Whether we have a diagnosable anxiety disorder or are anxious about an upcoming event (a reaction that we deem silly and stupid), we tend to get angry with ourselves. Maybe even furious.
We wonder what’s wrong with us. We wonder why we can’t get it together. We tell ourselves that we’re weak and ridiculous, and we need to stop acting like a child.
In short, we blame and bash ourselves.
Which is exactly what Ashley Thorn’s clients do. They think their anxiety is completely and totally their fault. They get frustrated that they can’t “just relax.” They get frustrated that they can’t turn off their anxiety, that they can’t control it, that often it feels like it’s controlling them.
Anger is actually a surface emotion, according to Thorn, LMFT, a psychotherapist and founder of 4 Points Family Therapy in Sandy, Utah. Beneath your anger, you might find “shame, guilt, fear, sadness—any number of things depending on what you’ve been taught to believe about mental health-related issues.”
And that’s hard. It’s hard enough to struggle with anxiety—adding the other feelings of shame, sadness and fear can put us over the edge, battering our sense of self and sinking our self-worth.

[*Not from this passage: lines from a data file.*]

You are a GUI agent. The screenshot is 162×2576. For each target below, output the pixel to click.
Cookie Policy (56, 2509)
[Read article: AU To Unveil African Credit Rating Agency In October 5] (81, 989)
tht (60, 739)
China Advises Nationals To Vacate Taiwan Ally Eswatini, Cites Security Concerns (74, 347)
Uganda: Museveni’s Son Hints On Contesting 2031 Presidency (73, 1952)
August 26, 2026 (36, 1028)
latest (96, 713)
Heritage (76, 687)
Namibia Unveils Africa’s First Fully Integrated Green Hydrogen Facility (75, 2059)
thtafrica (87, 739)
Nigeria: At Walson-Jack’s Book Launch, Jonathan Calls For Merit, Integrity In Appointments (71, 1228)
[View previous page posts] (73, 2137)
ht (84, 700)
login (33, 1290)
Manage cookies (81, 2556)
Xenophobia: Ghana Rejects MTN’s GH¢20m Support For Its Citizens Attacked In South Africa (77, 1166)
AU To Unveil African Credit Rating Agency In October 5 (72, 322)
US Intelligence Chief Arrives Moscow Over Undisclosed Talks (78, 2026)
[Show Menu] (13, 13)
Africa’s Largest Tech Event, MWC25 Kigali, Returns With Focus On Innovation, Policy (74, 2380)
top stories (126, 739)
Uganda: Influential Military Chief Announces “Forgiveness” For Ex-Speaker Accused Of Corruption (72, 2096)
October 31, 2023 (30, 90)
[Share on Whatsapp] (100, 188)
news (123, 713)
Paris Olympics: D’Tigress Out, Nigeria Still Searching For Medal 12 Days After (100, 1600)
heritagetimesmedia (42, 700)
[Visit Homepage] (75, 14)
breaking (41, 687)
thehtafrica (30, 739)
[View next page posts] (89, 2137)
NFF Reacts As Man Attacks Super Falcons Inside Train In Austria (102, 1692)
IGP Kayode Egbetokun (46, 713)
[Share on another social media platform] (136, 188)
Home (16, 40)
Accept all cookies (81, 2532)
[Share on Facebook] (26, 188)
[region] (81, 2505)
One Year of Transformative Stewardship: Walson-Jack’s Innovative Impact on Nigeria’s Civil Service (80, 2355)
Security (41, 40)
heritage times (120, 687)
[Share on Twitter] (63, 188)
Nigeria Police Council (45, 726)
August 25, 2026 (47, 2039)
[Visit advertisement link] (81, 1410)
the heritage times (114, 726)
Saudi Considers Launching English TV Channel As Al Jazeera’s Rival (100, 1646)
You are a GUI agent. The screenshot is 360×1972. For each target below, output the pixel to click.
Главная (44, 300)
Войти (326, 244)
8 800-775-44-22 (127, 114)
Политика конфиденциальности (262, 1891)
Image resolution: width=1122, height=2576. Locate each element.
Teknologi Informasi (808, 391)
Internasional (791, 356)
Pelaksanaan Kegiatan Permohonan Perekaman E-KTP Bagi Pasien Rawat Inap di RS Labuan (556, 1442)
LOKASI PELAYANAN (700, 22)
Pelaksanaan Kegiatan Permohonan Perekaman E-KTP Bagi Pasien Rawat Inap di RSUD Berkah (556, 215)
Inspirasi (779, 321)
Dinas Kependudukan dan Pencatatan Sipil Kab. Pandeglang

Which is why kindness is so key. Thorn shared several ways we can practice self-compassion when we’re feeling anxious (and angry with ourselves).
Feel what you’re feeling. Acknowledge and accept your anxiety, instead of fighting it, and calling yourself an idiot. Give yourself permission to feel whatever arises.
“Sometimes it helps to give your anxiety a name or label it in some way so that it feels external to who you are,” Thorn said. She shared this example: “There’s the grey cloud again. It’s making me feel scared [and] frustrated.”